Your objective
Quote the data below in full, please, without altering anything.

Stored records
═══

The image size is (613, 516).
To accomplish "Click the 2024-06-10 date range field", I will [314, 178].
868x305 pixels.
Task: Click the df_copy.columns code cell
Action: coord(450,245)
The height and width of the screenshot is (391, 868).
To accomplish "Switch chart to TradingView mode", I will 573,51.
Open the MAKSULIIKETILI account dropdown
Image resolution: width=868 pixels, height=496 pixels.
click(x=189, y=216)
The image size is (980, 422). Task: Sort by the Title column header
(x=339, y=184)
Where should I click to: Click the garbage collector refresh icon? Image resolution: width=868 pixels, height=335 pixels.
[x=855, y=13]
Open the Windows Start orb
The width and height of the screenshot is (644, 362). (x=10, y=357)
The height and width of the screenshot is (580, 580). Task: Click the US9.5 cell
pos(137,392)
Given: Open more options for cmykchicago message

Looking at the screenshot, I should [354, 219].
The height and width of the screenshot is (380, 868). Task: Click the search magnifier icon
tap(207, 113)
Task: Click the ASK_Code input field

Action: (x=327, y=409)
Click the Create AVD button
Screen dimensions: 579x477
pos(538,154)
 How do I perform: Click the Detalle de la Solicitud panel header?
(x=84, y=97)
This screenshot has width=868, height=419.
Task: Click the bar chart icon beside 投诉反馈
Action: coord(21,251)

═══

Answer to the problem
The image size is (613, 516).
To accomplish "Click the 2024-06-10 date range field", I will [314, 178].
868x305 pixels.
Task: Click the df_copy.columns code cell
Action: coord(450,245)
The height and width of the screenshot is (391, 868).
To accomplish "Switch chart to TradingView mode", I will 573,51.
Open the MAKSULIIKETILI account dropdown
Image resolution: width=868 pixels, height=496 pixels.
click(x=189, y=216)
The image size is (980, 422). Task: Sort by the Title column header
(x=339, y=184)
Where should I click to: Click the garbage collector refresh icon? Image resolution: width=868 pixels, height=335 pixels.
[x=855, y=13]
Open the Windows Start orb
The width and height of the screenshot is (644, 362). (x=10, y=357)
The height and width of the screenshot is (580, 580). Task: Click the US9.5 cell
pos(137,392)
Given: Open more options for cmykchicago message

Looking at the screenshot, I should [354, 219].
The height and width of the screenshot is (380, 868). Task: Click the search magnifier icon
tap(207, 113)
Task: Click the ASK_Code input field

Action: (x=327, y=409)
Click the Create AVD button
Screen dimensions: 579x477
pos(538,154)
 How do I perform: Click the Detalle de la Solicitud panel header?
(x=84, y=97)
This screenshot has width=868, height=419.
Task: Click the bar chart icon beside 投诉反馈
Action: coord(21,251)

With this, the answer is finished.